By Lawrence M. Krauss

Particle physicists faced two significant fears before the Higgs boson was found in 2012. The first concern was that the Large Hadron Collider (LHC) might yield no results at all, potentially marking the end of large-scale particle accelerators designed to explore the universe's fundamental structure. The second worry was that the LHC would only confirm the Higgs boson, as theorized by Peter Higgs in 1964, without revealing anything further.

Every time we uncover a new layer of reality, it often leads to even more inquiries. Major scientific breakthroughs typically generate additional questions alongside answers, yet they usually provide a framework to guide our search for solutions. The successful identification of the Higgs boson and the subsequent affirmation of the pervasive Higgs field throughout space validated many bold scientific advances of the 20th century.

However, Sheldon Glashow's observation remains pertinent: the Higgs acts like a toilet, concealing messy details we prefer to overlook. The Higgs field interacts with most elementary particles in transit, imparting a resistive force that slows them down and gives them mass. Consequently, the masses of elementary particles we measure are somewhat illusory—merely a product of our unique perspective.

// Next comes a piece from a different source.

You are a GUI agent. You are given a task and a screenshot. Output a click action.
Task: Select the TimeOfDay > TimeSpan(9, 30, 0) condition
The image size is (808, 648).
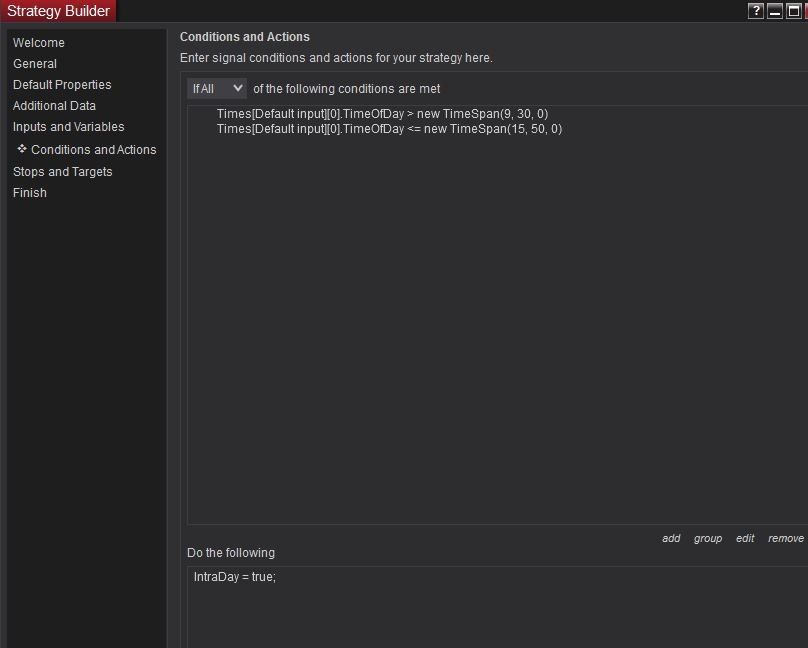coord(382,114)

Though this idea is aesthetically pleasing, it serves as a makeshift addition to the Standard Model of physics, which explains three of the four known natural forces and their interactions with matter. The Higgs mechanism was integrated into the model to accurately reflect our experiences, but it isn't strictly necessary for the theory's validity. A universe could theoretically exist with massless particles and a long-range weak force, though we wouldn’t be here to ponder it. Furthermore, the specifics of the Higgs particle remain undefined within the Standard Model—it could have been significantly heavier or lighter.

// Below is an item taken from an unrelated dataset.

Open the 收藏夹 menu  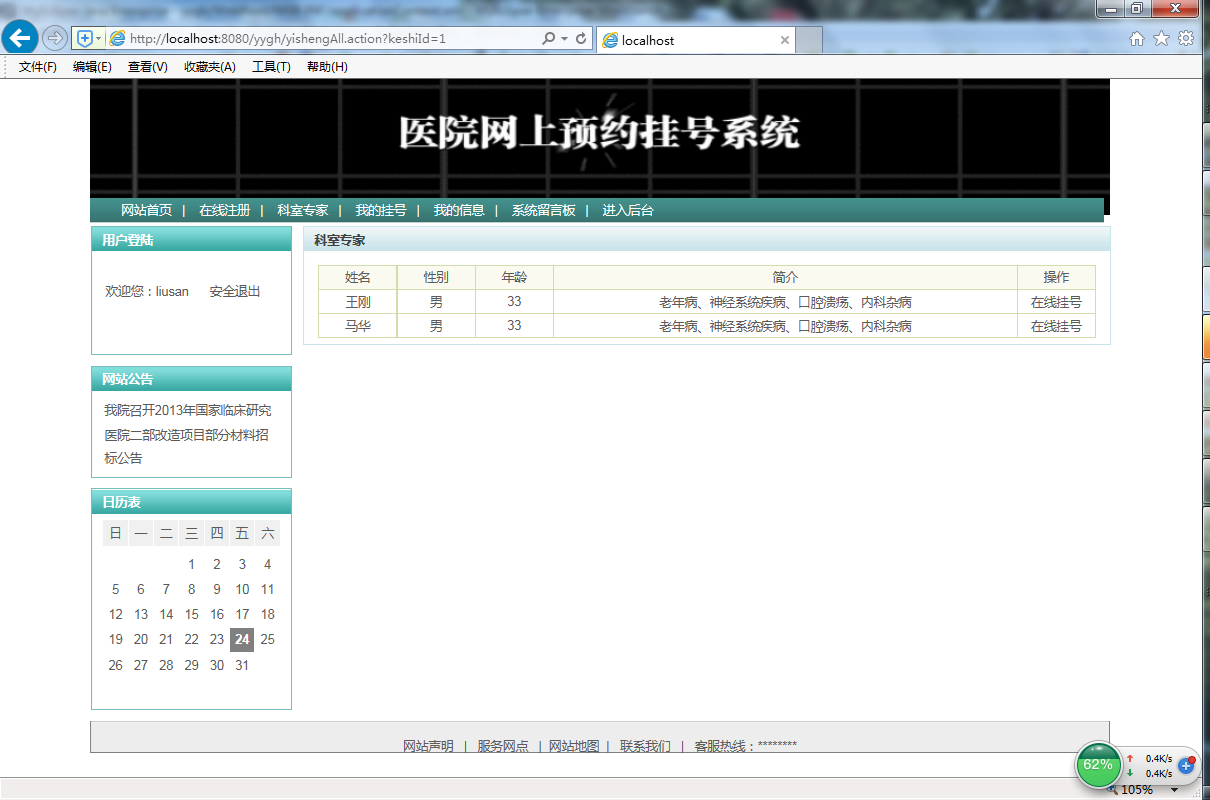pyautogui.click(x=209, y=66)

This raises critical questions: Why does the Higgs exist, and how did it acquire its mass? When scientists ask "Why?", they often mean "How?". The Higgs is essential for the existence of the observable universe, but that alone does not provide a satisfactory explanation. To truly comprehend the physics underlying the Higgs is to grasp our existence. Thus, asking "Why are we here?" could be reframed as "Why does the Higgs exist?" Yet the Standard Model offers no answers.

Nevertheless, clues exist, emerging from theoretical and experimental insights. Shortly after the Standard Model's core framework was established in 1974, physicists at Harvard, including Glashow and Steven Weinberg, made intriguing observations. Glashow and Howard Georgi excelled at identifying patterns among existing particles and forces, utilizing group theory mathematics.

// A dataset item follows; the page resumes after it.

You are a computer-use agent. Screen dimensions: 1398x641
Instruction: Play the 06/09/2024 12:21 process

In the Standard Model, the weak and electromagnetic forces merge at high-energy levels into what is termed the "electroweak force." This signifies that the governing mathematics for these forces are intertwined, constrained by a common symmetry, indicating they are merely different facets of a single foundational theory. However, this symmetry is "spontaneously broken" by the Higgs field, which interacts with weak force carriers but not with those of electromagnetism, leading to the perception of two distinct forces at measurable scales—one short-range and the other long-range.

Georgi and Glashow aimed to extend this concept to encompass the strong force, discovering that all known particles and the three non-gravitational forces could fit within a single fundamental symmetry structure. They speculated that this symmetry might spontaneously break at an ultra-high energy scale beyond current experimental reach, leaving behind two unbroken symmetries that would correspond to separate strong and electroweak forces. Subsequently, at lower energy and larger distances, electroweak symmetry would fracture, creating distinct weak and electromagnetic forces.

They referred to this overarching theory as a Grand Unified Theory (GUT).

Around the same time, Weinberg and Georgi, along with Helen Quinn, observed that while the strong force weakens at smaller distances, the electromagnetic and weak forces intensify. With further calculations, they proposed that the strengths of these interactions could unify at a very tiny distance scale, approximately 15 orders of magnitude smaller than a proton’s size.

This revelation was encouraging for Georgi and Glashow's unified theory; if all observed particles unified in this manner, new particles (gauge bosons) would facilitate transitions among quarks, electrons, and neutrinos. This could imply protons might decay into lighter particles, which could be observable. As Glashow noted, "Diamonds aren’t forever."

Yet, it was also established that protons must have an extraordinarily long lifespan—over a billion billion years—since otherwise, we would not have survived childhood due to radiation from decaying protons. However, with the exceedingly small proposed distance scale associated with spontaneous symmetry breaking in Grand Unification, the new gauge bosons would possess large masses, rendering their interactions short-range and weak, meaning protons could theoretically endure for an unimaginable time.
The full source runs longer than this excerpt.